Top of RECORDED INFORMATION
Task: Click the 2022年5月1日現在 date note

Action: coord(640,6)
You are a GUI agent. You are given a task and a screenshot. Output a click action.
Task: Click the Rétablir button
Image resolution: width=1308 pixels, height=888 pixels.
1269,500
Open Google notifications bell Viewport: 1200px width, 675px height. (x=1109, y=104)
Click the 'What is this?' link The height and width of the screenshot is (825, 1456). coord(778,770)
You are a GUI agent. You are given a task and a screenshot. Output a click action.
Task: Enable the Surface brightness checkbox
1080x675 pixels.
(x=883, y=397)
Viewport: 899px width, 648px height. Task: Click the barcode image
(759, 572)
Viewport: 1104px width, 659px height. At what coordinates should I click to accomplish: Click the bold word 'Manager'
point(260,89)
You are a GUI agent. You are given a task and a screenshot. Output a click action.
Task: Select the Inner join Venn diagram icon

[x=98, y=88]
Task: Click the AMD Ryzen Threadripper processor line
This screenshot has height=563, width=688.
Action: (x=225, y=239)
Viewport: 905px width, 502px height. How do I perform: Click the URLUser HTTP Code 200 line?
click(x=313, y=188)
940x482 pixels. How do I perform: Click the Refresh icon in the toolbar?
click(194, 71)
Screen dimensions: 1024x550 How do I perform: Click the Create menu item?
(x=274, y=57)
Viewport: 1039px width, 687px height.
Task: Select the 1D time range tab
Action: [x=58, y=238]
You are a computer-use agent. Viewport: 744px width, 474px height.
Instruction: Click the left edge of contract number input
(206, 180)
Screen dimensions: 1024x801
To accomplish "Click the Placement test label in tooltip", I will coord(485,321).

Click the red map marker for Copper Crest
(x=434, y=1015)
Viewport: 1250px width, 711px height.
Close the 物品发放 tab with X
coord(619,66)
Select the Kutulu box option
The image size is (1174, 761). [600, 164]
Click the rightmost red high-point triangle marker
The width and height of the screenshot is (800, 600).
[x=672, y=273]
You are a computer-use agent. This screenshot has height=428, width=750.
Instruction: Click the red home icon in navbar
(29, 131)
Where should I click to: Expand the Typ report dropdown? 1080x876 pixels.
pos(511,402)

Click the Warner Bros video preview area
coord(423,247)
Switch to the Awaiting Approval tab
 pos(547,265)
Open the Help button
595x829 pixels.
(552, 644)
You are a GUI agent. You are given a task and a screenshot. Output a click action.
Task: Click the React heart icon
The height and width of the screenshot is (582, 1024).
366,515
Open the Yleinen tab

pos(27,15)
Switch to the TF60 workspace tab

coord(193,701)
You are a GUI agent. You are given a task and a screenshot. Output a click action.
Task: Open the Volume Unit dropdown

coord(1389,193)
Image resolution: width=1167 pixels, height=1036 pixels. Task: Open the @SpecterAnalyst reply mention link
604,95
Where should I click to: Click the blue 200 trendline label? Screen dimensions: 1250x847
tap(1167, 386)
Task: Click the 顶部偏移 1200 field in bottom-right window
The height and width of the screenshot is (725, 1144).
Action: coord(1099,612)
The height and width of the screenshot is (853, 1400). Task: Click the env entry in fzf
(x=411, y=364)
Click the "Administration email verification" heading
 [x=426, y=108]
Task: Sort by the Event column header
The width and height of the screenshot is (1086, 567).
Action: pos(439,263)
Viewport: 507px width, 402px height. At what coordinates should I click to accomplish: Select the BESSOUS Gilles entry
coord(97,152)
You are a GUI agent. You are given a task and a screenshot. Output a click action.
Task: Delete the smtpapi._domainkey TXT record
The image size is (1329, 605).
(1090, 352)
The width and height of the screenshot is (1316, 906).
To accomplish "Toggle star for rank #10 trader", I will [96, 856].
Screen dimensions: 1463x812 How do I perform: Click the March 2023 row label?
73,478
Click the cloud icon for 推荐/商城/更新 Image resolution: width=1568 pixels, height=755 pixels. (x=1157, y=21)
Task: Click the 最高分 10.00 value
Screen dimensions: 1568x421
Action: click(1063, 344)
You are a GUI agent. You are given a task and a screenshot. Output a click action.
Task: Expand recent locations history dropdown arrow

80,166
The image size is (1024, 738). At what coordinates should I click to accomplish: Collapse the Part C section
Bottom of RECORDED INFORMATION
EXERCISE INSTRUCTIONS:
Answer by repeating every line of the listing exactly.

COMPLETED TASK:
Task: Click the 2022年5月1日現在 date note

Action: coord(640,6)
You are a GUI agent. You are given a task and a screenshot. Output a click action.
Task: Click the Rétablir button
Image resolution: width=1308 pixels, height=888 pixels.
1269,500
Open Google notifications bell Viewport: 1200px width, 675px height. (x=1109, y=104)
Click the 'What is this?' link The height and width of the screenshot is (825, 1456). coord(778,770)
You are a GUI agent. You are given a task and a screenshot. Output a click action.
Task: Enable the Surface brightness checkbox
1080x675 pixels.
(x=883, y=397)
Viewport: 899px width, 648px height. Task: Click the barcode image
(759, 572)
Viewport: 1104px width, 659px height. At what coordinates should I click to accomplish: Click the bold word 'Manager'
point(260,89)
You are a GUI agent. You are given a task and a screenshot. Output a click action.
Task: Select the Inner join Venn diagram icon

[x=98, y=88]
Task: Click the AMD Ryzen Threadripper processor line
This screenshot has height=563, width=688.
Action: (x=225, y=239)
Viewport: 905px width, 502px height. How do I perform: Click the URLUser HTTP Code 200 line?
click(x=313, y=188)
940x482 pixels. How do I perform: Click the Refresh icon in the toolbar?
click(194, 71)
Screen dimensions: 1024x550 How do I perform: Click the Create menu item?
(x=274, y=57)
Viewport: 1039px width, 687px height.
Task: Select the 1D time range tab
Action: [x=58, y=238]
You are a computer-use agent. Viewport: 744px width, 474px height.
Instruction: Click the left edge of contract number input
(206, 180)
Screen dimensions: 1024x801
To accomplish "Click the Placement test label in tooltip", I will coord(485,321).

Click the red map marker for Copper Crest
(x=434, y=1015)
Viewport: 1250px width, 711px height.
Close the 物品发放 tab with X
coord(619,66)
Select the Kutulu box option
The image size is (1174, 761). [600, 164]
Click the rightmost red high-point triangle marker
The width and height of the screenshot is (800, 600).
[x=672, y=273]
You are a computer-use agent. This screenshot has height=428, width=750.
Instruction: Click the red home icon in navbar
(29, 131)
Where should I click to: Expand the Typ report dropdown? 1080x876 pixels.
pos(511,402)

Click the Warner Bros video preview area
coord(423,247)
Switch to the Awaiting Approval tab
 pos(547,265)
Open the Help button
595x829 pixels.
(552, 644)
You are a GUI agent. You are given a task and a screenshot. Output a click action.
Task: Click the React heart icon
The height and width of the screenshot is (582, 1024).
366,515
Open the Yleinen tab

pos(27,15)
Switch to the TF60 workspace tab

coord(193,701)
You are a GUI agent. You are given a task and a screenshot. Output a click action.
Task: Open the Volume Unit dropdown

coord(1389,193)
Image resolution: width=1167 pixels, height=1036 pixels. Task: Open the @SpecterAnalyst reply mention link
604,95
Where should I click to: Click the blue 200 trendline label? Screen dimensions: 1250x847
tap(1167, 386)
Task: Click the 顶部偏移 1200 field in bottom-right window
The height and width of the screenshot is (725, 1144).
Action: coord(1099,612)
The height and width of the screenshot is (853, 1400). Task: Click the env entry in fzf
(x=411, y=364)
Click the "Administration email verification" heading
 [x=426, y=108]
Task: Sort by the Event column header
The width and height of the screenshot is (1086, 567).
Action: pos(439,263)
Viewport: 507px width, 402px height. At what coordinates should I click to accomplish: Select the BESSOUS Gilles entry
coord(97,152)
You are a GUI agent. You are given a task and a screenshot. Output a click action.
Task: Delete the smtpapi._domainkey TXT record
The image size is (1329, 605).
(1090, 352)
The width and height of the screenshot is (1316, 906).
To accomplish "Toggle star for rank #10 trader", I will [96, 856].
Screen dimensions: 1463x812 How do I perform: Click the March 2023 row label?
73,478
Click the cloud icon for 推荐/商城/更新 Image resolution: width=1568 pixels, height=755 pixels. (x=1157, y=21)
Task: Click the 最高分 10.00 value
Screen dimensions: 1568x421
Action: click(1063, 344)
You are a GUI agent. You are given a task and a screenshot. Output a click action.
Task: Expand recent locations history dropdown arrow

80,166
The image size is (1024, 738). At what coordinates should I click to accomplish: Collapse the Part C section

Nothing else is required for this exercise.